- [CONSIGNA BREVE A] Según el texto sobre los centros comerciales, ¿qué se buscaba la primera vez que se entró a un mall?
- [CONSIGNA BREVE B] Transcriba del texto sobre los centros comerciales el tramo que va desde "Entramos por primera" hasta "interpreta como impunidad.".

- [TEXTO PROPORCIONADO]

+++

Hace veinte años eran horribles por fuera, ya que lo que debía ser atractivo estaba sucediendo adentro. Nadie debía prestar atención al exterior. Diría que, en los últimos años, quizás entre cinco y diez, la tendencia ha sido abrir ventanas para integrar el exterior y el interior. Dotarles de fachadas con personalidad -no juzgaremos los caracteres, dejaremos que se expresen en el tiempo-.
Entramos por primera vez a un mall buscando una máquina para recortar mi barba. Ese era el lugar donde conseguirla y hacia allá fuimos. Era un domingo, un día libre que perdimos en esa búsqueda recorriéndolo toda una tarde. Entramos con sol y al salir ya se había hecho la noche. Nosotros no lo supimos, ocupados en la caminata interior entre ofertas de todo tipo.
Aquella vez me llamó la atención la falta de cuidado de los clientes, quienes, buscando el talle de pantalón, tiraban al suelo todo lo que no era ajustado a su necesidad. Pero esto era con todos los artículos. Y detrás un universo de empleados reacomodando todo. Hay algunas tiendas en que hay un poco más de cuidado, pero la consigna: el cliente siempre tiene la razón, se interpreta como impunidad.
Cuando el calor de la primavera estaba en Toronto, a los cuatro meses de llegar, me tocó ir solo al mall cercano a la radio que estábamos armando. Fue el día en que festejamos el cumpleaños de uno de los integrantes del equipo de ventas del periódico.
Me ofrecí a comprar la torta para el festejo. Me indicaron cómo llegar al centro de compras que tenia un supermercado italiano con una buena panadería. Allí podría encargar una torta y poner el nombre de la homenajeada. En ese momento no sabía que poco tiempo después empezaría a ser mi lugar de tránsito diario por más de quince años.
Lo que aprendí aquella vez fue que, sin saber hablar el idioma local, es posible que la gente entienda lo que necesitás. Lo segundo es que hay escalones de calidad en cada uno de los centros de compras.
Tiene que ver con el público, diferente barrio, diferente actividad laboral, diferente tipo de origen y también diferente tamaño de la billetera. Empezaba a reconocer la cara clasista de una ciudad múltiple. En el estacionamiento del mall se me acercó un surasiático y me dijo algo en un idioma que no reconocí. Mucho tiempo después aprendí a reconocer el origen de la persona, por la forma de pronunciar el inglés. Como no atiné a responder a su requerimiento, y quizás por mi cara de “Adán-en-el-Día-de-la-Madre”, me dio una palmada y me dijo “amigo” en castellano, pero como si fuera Terminator diciendo “hasta la vista beibi”.
Entré al centro comercial buscando el supermercado, que me habían explicado se encontraba “apenas entrando a la izquierda”. Había muchísima gente, aquel mediodía de fines de abril todo iluminado con neón, mientras afuera brillaba un sol inmenso. Acomodé mis ojos y encontré el acceso al supermercado atravesando una zona de mesas que pensé, equivocadamente, era el patio de comidas que atendía todo el mall.
Poco tiempo me llevó explicar qué era lo que quería, señalé la torta que quería y le pasé una hoja de papel con la leyenda a copiar en la torta. Entendí que debía esperar cincuenta minutos y en realidad me dijo quince.

+++

- [MATERIAL PROPORCIONADO]
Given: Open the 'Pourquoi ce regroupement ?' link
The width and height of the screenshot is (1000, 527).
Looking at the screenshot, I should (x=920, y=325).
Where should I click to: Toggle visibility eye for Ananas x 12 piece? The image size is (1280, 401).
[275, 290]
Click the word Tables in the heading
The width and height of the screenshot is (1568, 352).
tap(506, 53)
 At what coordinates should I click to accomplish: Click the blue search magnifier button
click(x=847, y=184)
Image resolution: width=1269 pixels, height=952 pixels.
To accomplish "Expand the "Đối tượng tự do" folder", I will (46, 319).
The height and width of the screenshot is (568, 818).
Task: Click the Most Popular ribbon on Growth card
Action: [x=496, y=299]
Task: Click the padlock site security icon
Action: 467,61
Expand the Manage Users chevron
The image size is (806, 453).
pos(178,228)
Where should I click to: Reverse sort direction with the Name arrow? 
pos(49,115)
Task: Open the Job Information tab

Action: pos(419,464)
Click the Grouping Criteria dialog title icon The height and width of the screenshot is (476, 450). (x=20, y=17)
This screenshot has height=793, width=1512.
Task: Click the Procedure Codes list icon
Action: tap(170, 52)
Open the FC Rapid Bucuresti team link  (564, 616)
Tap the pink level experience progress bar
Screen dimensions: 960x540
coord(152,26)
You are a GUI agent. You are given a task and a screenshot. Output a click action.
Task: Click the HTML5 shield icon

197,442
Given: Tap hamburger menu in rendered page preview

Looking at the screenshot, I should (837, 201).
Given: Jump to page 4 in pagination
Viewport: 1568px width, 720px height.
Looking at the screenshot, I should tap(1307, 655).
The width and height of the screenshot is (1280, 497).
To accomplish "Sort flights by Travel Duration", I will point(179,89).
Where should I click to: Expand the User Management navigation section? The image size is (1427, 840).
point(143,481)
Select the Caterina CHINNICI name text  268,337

+++

- [RESPUESTA PROPUESTA A] Una máquina para recortar la barba.

- [RESPUESTA PROPUESTA B]
Entramos por primera vez a un mall buscando una máquina para recortar mi barba. Ese era el lugar donde conseguirla y hacia allá fuimos. Era un domingo, un día libre que perdimos en esa búsqueda recorriéndolo toda una tarde. Entramos con sol y al salir ya se había hecho la noche. Nosotros no lo supimos, ocupados en la caminata interior entre ofertas de todo tipo.
Aquella vez me llamó la atención la falta de cuidado de los clientes, quienes, buscando el talle de pantalón, tiraban al suelo todo lo que no era ajustado a su necesidad. Pero esto era con todos los artículos. Y detrás un universo de empleados reacomodando todo. Hay algunas tiendas en que hay un poco más de cuidado, pero la consigna: el cliente siempre tiene la razón, se interpreta como impunidad.